Before I get into an update on my writing life so far, I want to mention how I am currently working on my website to make it more tea/writer themed since tea has always been a hobby of mine, one I’ve recently picked back up since discovering a place in Aiken that actually sells loose-leaf tea. We used to have a Teavana at our Augusta mall, but they closed down since Starbucks bought them out (a disastrous move, might I add, because there is nothing Teavana about what Starbucks has done to its products). In any case, it is called The Confection Cottage run by two women named Lady Kelly MacVean and Chef Kirstie Wohlfeil. You don’t have to live in the Aiken, South Carolina region to enjoy her teas, as you can order them online.

My most recent purchase was a vanilla chai tea. It’s a black tea, and I am used to using water to make all my black teas. However, I wanted to create a dupe that New Moon Cafe sells because it was just sublime. So first I made it with 8 oz of water at 100 degrees Celsius, seeped 1 1/2 teaspoons of the vanilla chai in a tea bag for 3 minutes, then added two teaspoons of half and half, two teaspoons of milk, and two teaspoons of sugar. It was good, but it had a watery flavor to it that I didn’t think was right for this particular blend. So I decided to try milk, and this is the dupe I came up with (it is perfect):

  • Boil 16 oz of milk to 100 degrees Celsius (about half will boil out anyway) in a tea kettle
  • While you’re boiling, put 1 1/2 teaspoons of the vanilla chai blend in a tea bag and rest it in your cup.
  • Now pour the milk over the bag and steep for 3 minutes.
  • Once you’re done, still add 2 teaspoons of half and half or 1 teaspoon of whipping cream. Stir.
  • Now add 2 teaspoons of sugar and stir. You can add more if you want a perfect New Moon Cafe dupe (if you’re ever able to go there), but two teaspoons is perfect, in my opinion.
  • Now you can add whip cream and even sprinkle cinnamon on top.
  • And yum! It is amazing. It is bliss.

On to writing!

I started a book five years ago that was dubbed The Glorious In-Between, a book about an asexual character (Shailene) who forms a fast friendship with another asexual character (Sean). They had a kind of squish (an aromatic crush) relationship going on. However, the problem with TGIB is that a lot of stuff was happening with my main character, but she wasn’t doing anything herself to progress the story. In fact, it was the secondary character, Sean, doing all of the progressing. Now after a few recent beta reads, I’ve renamed the novel Panic Switch and have given Shailene panic disorder because upon doing research, I don’t think there are really any YA books at all that touch upon panic disorder (if I am wrong, point some out to me because I would LOVE LOVE LOVE to read them). Sure there are books on anxiety, but generalized anxiety disorder and panic disorder are not the same thing. I have been struggling with anxiety and panic attacks myself recently and am currently working on them with my doctor.

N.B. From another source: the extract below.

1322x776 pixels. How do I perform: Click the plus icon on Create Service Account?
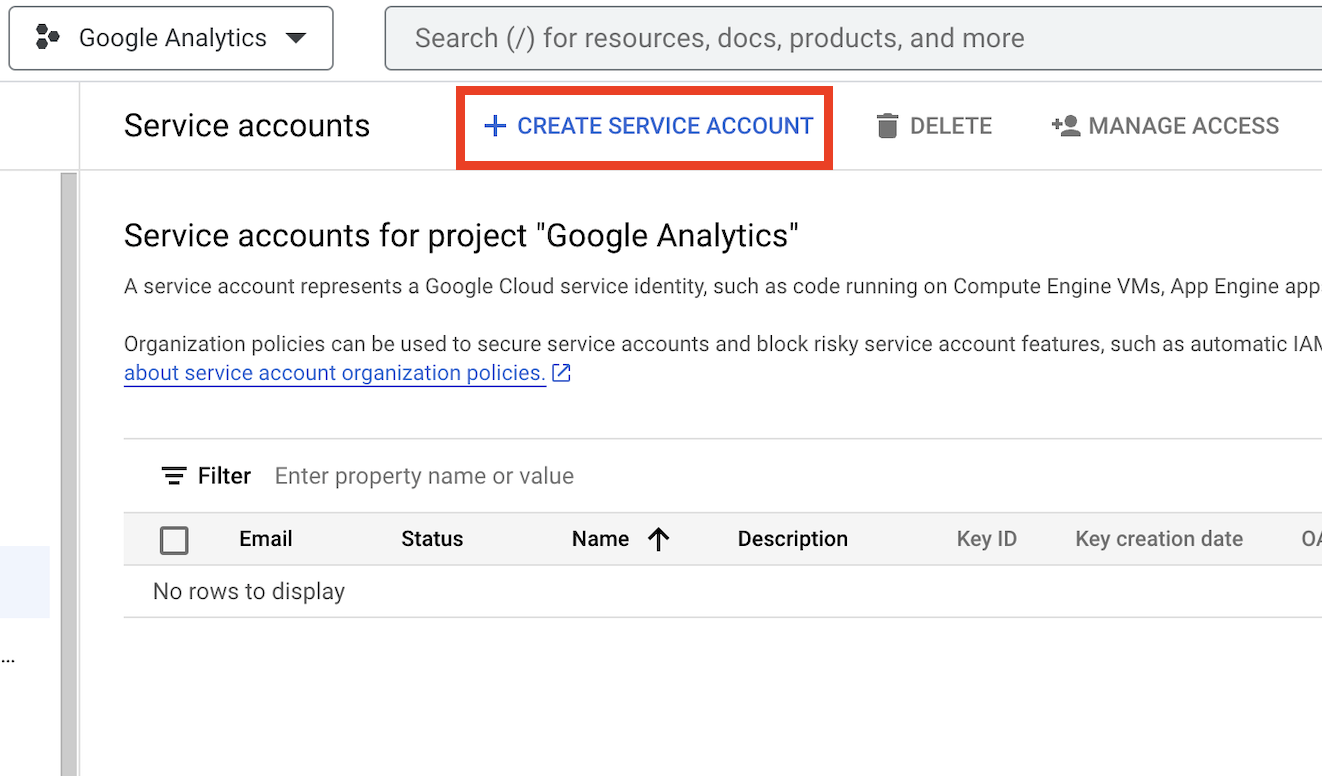[x=496, y=125]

So I am re-writing this entire novel where it now centers around Shailene having to cope with this new panic disorder diagnosis while also trying to find closure for her recently deceased twin sister Annabelle who committed suicide. While the scenes are very much the same, the plot is completely different, and I think this time around–I hope–Shailene has much more control of the plot than Sean will.

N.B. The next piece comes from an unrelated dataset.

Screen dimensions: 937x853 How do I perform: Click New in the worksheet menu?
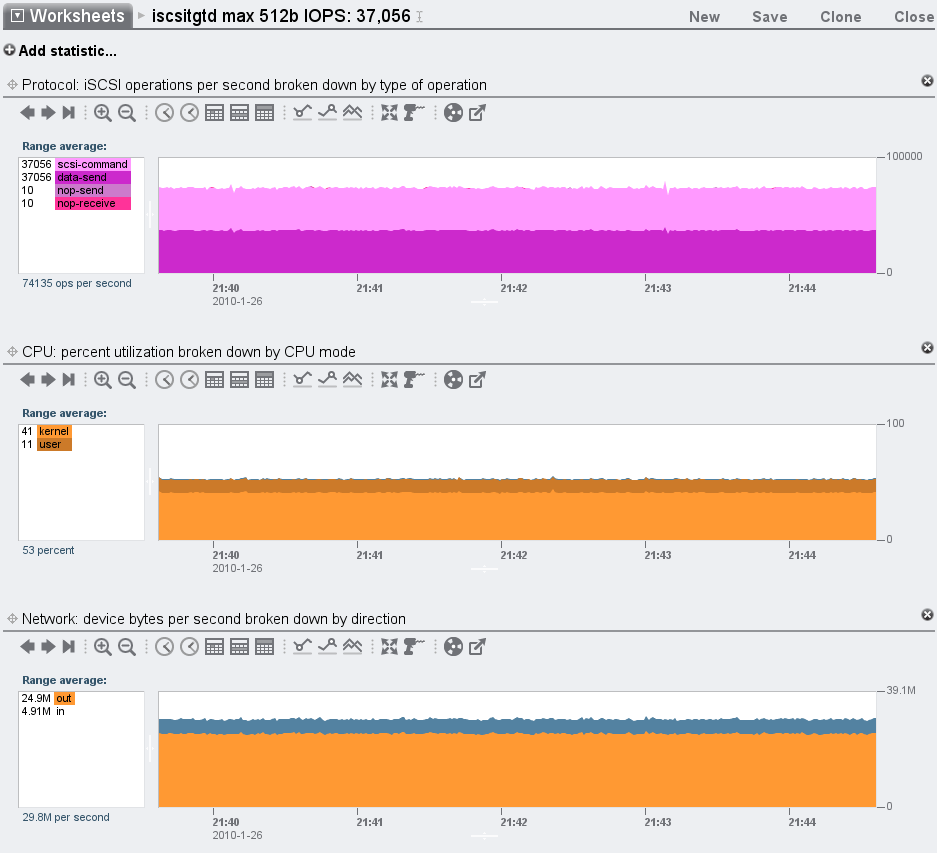point(704,17)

Now on to All Stars Align. I will admit I am being slow with this one, but I am at least writing it. It is happening. It may not be submitted by the end of this summer (more like the end of this year), but I’m taking my time because I’ve noticed I have partial burnout with this trilogy–I have discovered I am simply not a series writer. Two books and that’s it. That’s why I want to take my time because I don’t want to short readers by getting out a subpar story all for the sake of finishing it before I start physical therapy school.

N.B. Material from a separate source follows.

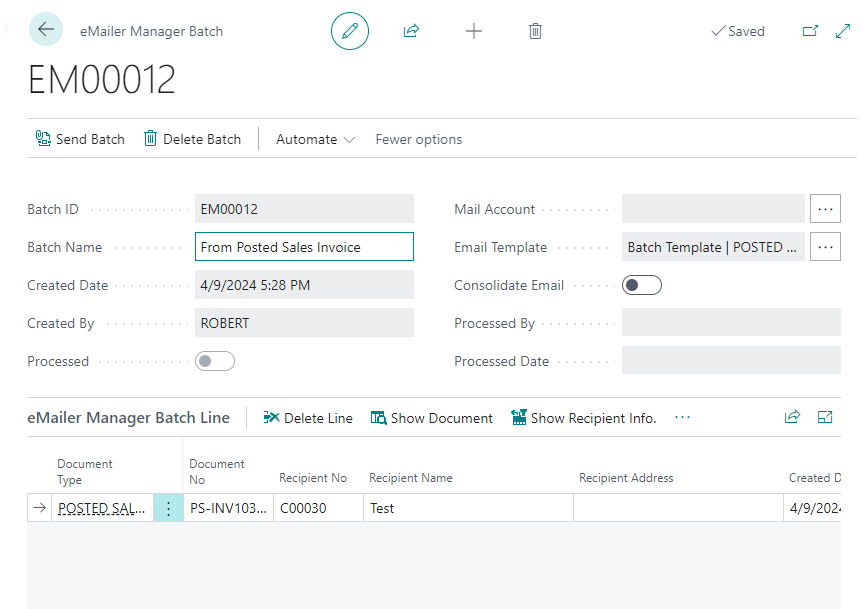Click the back arrow button

click(46, 30)
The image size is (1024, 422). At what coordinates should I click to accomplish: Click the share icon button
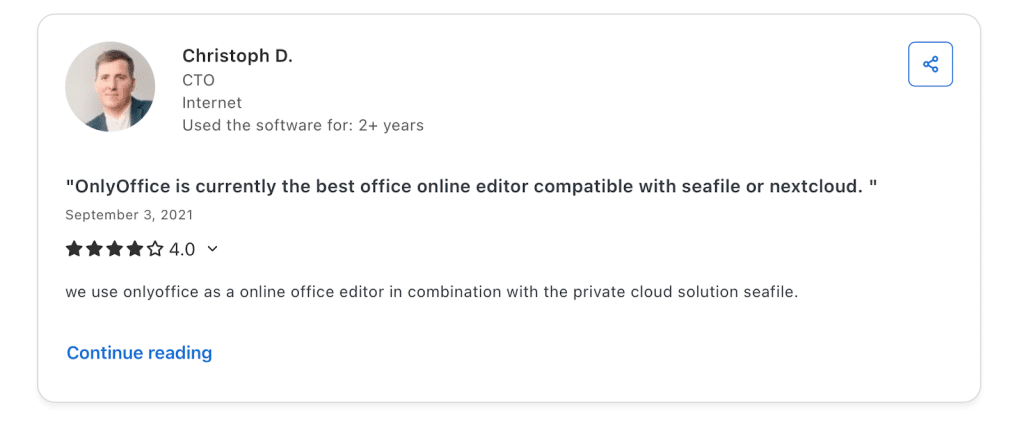930,65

I also have a little surprise I want to unveil in the future, but first my books (When Stars Die and The Stars Are Infinite) will have to get fixed on Amazon first because the e-books still aren’t up and now the paperbacks supposedly only have a few in stock or are entirely unavailable. Apparently this has been a common complaint amongst the indie community. You can get them on Barnes and Noble though.